Mark Sinclair is boss of leasing firm Alphabet

The tussle between the motor industry and the banks for a bigger slice of the bailout cake seems set to go on until Budget Day, when Chancellor Darling is expected to announce whether he'll pay voters to trade-in their old bangers for new cars.

On one side there is the car industry. It takes land, labour and capital and turns them into wealth. On the other, there are the banks whose speciality of late has been to take other people's wealth and turn it into. much less wealth.

The SMMT published a chart on Monday that contrasted slumping car sales in the UK with perky-looking graph lines from the countries that have launched scrappage schemes.
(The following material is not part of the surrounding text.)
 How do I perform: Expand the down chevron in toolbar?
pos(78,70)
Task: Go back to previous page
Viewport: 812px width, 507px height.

This shows that a "cash for clunkers" programme will work, it said.

But over in the red corner, or rather in the "in the red" corner, the banks clearly believe that this kind of Government cash would be much better spent on, well, banks. They hit back in Tuesday's Times newspaper, which obligingly presented the idea of giving financial help to the UK car industry as a lost cause.

According to the paper, when car sales fell during the Great Depression, they didn't recover to 1929 levels until 1949, or two full lost decades later. The writer mysteriously forgot to mention that there was a good reason for that. No-one made any cars at all during most of the 1940s because the factories had all been taken over for war production.
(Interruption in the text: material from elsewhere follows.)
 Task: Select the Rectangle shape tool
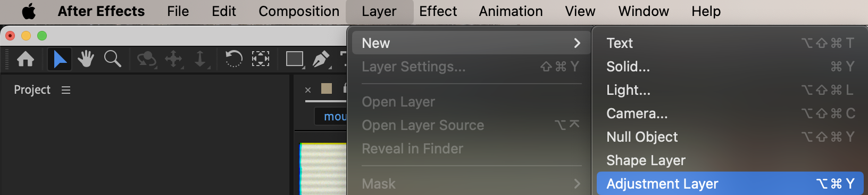pyautogui.click(x=295, y=59)
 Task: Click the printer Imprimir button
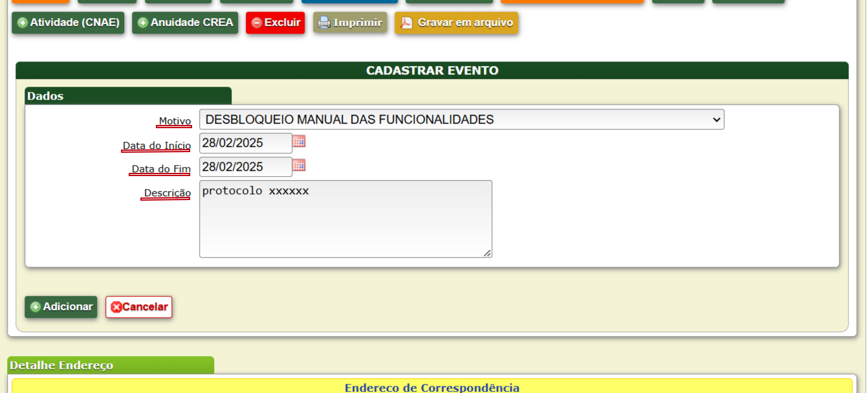(x=350, y=23)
In my view, supporting the UK car industry is a no-brainer. It accounts for a substantial chunk of UK manufacturing and exports. Moreover, its skills and technology will be badly needed in the more balanced economy that should emerge from the wreckage of the financial crash.

Whether a scrappage scheme is actually the best way to support the UK car industry as a whole is open to question. Fleets don't run nine-year-old bangers, so they will get none of the upside of the scheme but still have to face the downside effects on residual values when the temporary stimulus comes to an end.

The Government needs to be careful not to damage the fleet side of the industry. In the long run it will need fleet buyers to spearhead take-up of low carbon technologies that are too expensive or too new-fangled to appeal to private motorists.

As of Wednesday, it seemed that neither side would get its way in the banks vs. bangers battle. The Prime Minister told The Independent that the Budget will boost his plan to make the UK a world leader in electric car development - but he made no mention of a scrappage scheme.

The technology boost claim is a classic piece of political double counting. Most of the "new" initiatives hinted at by the Prime Minister have already been announced. But it does suggest that the Government is sticking to a support strategy it believes is best-suited to the UK car industry as whole. The Government's earlier decision to underwrite £1.3 billion in EU loans to Jaguar and Nissan (with "green" strings attached) was consistent with this approach.

Alistair Darling has probably also taken note of the fact that sales of city car segment cars have risen 80% year-on-year, according to the SMMT, without any help from the taxpayer. As that's the sector that would see the biggest artificial boost from a scrappage scheme, the Chancellor may feel that these green shoots don't need any additional nurturing at this stage.